TRACK | Shannon and the Clams – King of the Sea

5/5 golden merles

Pretty sure King of the Sea is rock and/or roll, though it’s seen in the wild so rarely that sometimes it is hard to recognize.

There are plenty of bands in possession of guitars and drums, and they even play them, if pressed. But not quite like this.

All the pretense is stripped, and under the guts of the track are exposed a bit. And still it staggers forward with a rawness and intensity, the energy (probably eternal, huh?) is unleashed.

Captivatingly and kindly, they’re playing to the pit.

Sleep Talk is not on bandcamp, unfortunately, and spotify only lets you embed a 20-second clip (?) but here’s their other stuff.

TRACK | The Coromandelles – The Project

5/5 golden merles

The Project is a golden and somewhat bloody haze of chamber surf. The tune is outfitted with much to admire: bells, whistles, but structurally it is also sound underneath.

Proudly pop, lest the textures fool you, the build into the chorus will convey and confirm your suspicions: all of this is meant to go together, and is precise with intention.

Artisans have built it and now it is to be admired. It’s a great structure of a beast.

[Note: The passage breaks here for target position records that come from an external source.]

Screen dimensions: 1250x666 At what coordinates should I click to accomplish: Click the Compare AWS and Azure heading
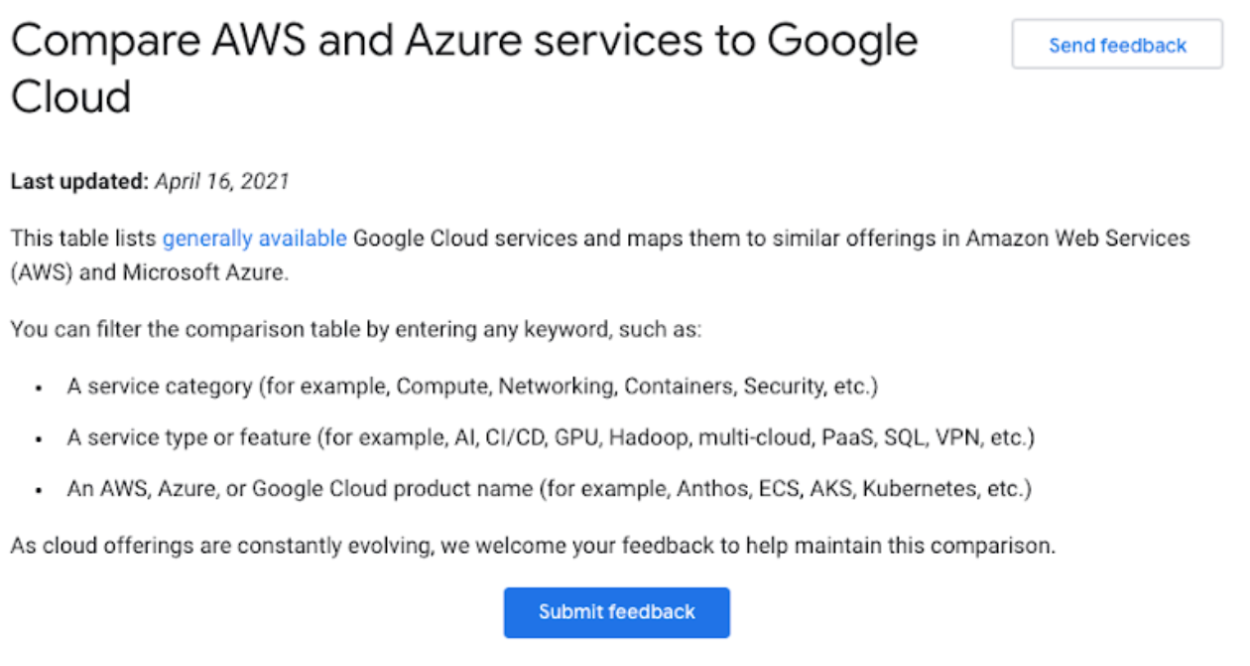click(464, 69)
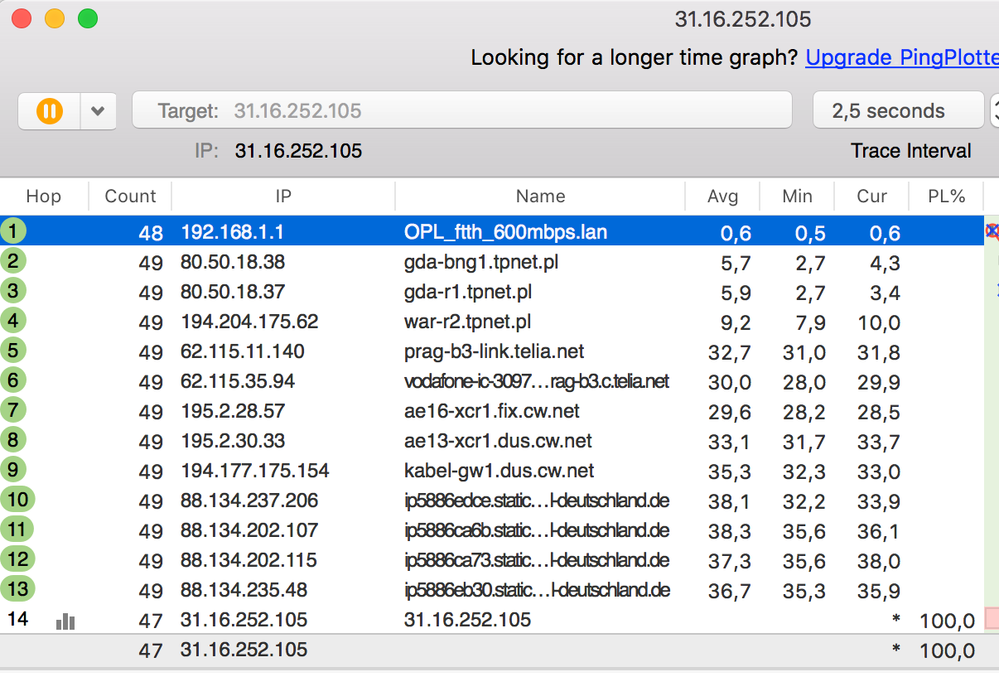
Task: Click the PL% column header
Action: tap(945, 196)
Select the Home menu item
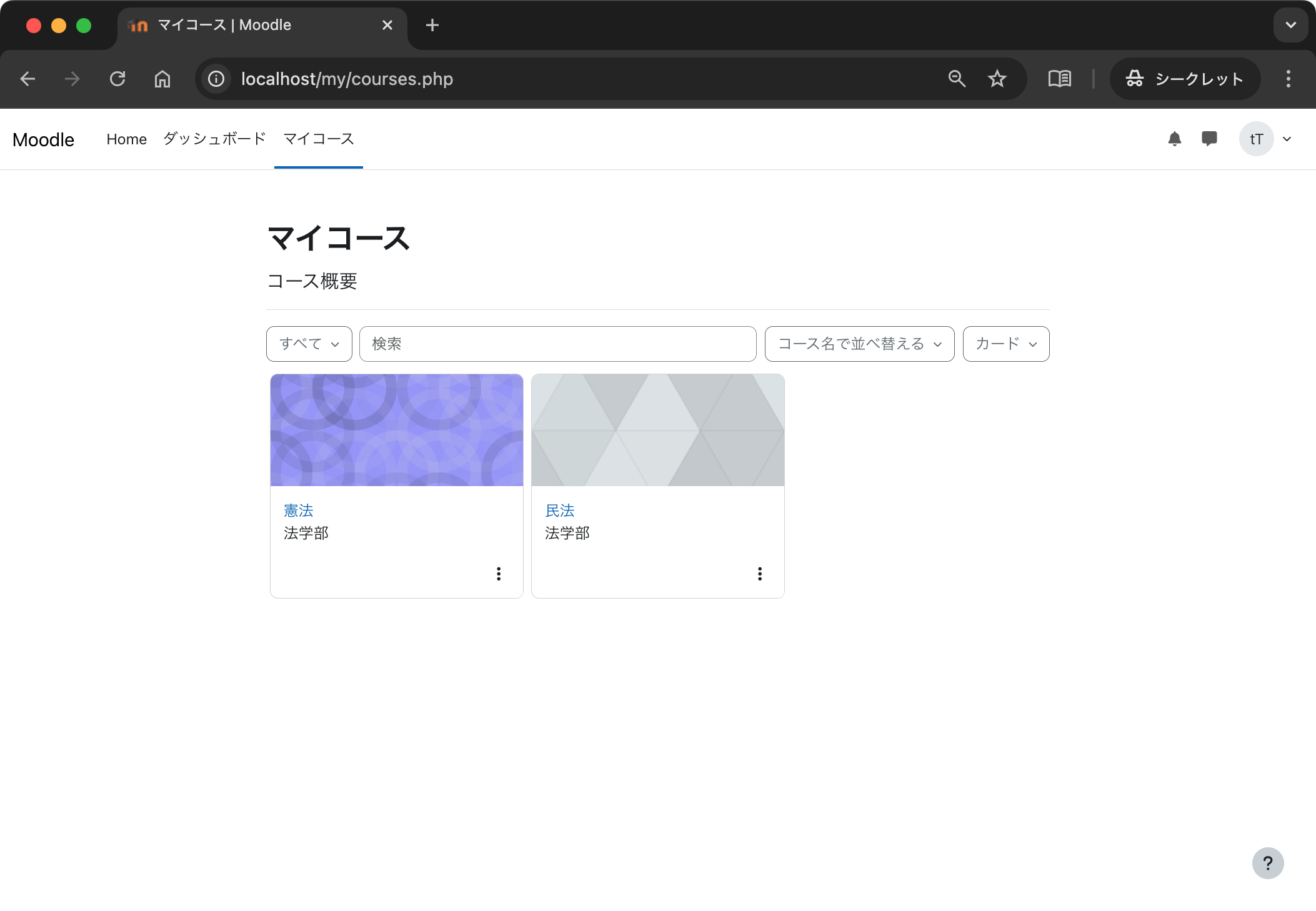 point(126,139)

TRACK | Naomi Punk – Gentle Movement Toward Sensual Liberation

5/5 golden merles

In somewhat keeping with the aside, this is an instrumental track on an album that otherwise features exceptional vocal production and performances.

And within that context, after the also superb track Burned Body, Gentle Movement toward Sensual Liberation lands with the most wobbled grace and poise.

An enclave of singing synths deliver a kind of orchestral chamber pop, built around two well textured, extra-strength melodies.

TRACK | Gorgeous Bully – Stamp

5/5 golden merles

Stamp is one of them joyous garage rock lamentations, end to end.

Everything down to the outro refrain and terminal exclamation are so well balanced and calibrated, it almost defies belief. The fuzz and fade are most agreeably punctuated by the lead guitars tremolo.

Disgust and disillusionment never sounded so kindly, even merry. Tom Waits enjoys “Beautiful melodies telling (him) terrible things,” and so do I.

It is Good.

TRACK | Noun Verb Adjective – Goodbye to Summer (Rock & Roll Pt. 3)

5/5 golden merles

Noun Verb Adjective has some wonderfully crafted lo-fi bedroom pop rock.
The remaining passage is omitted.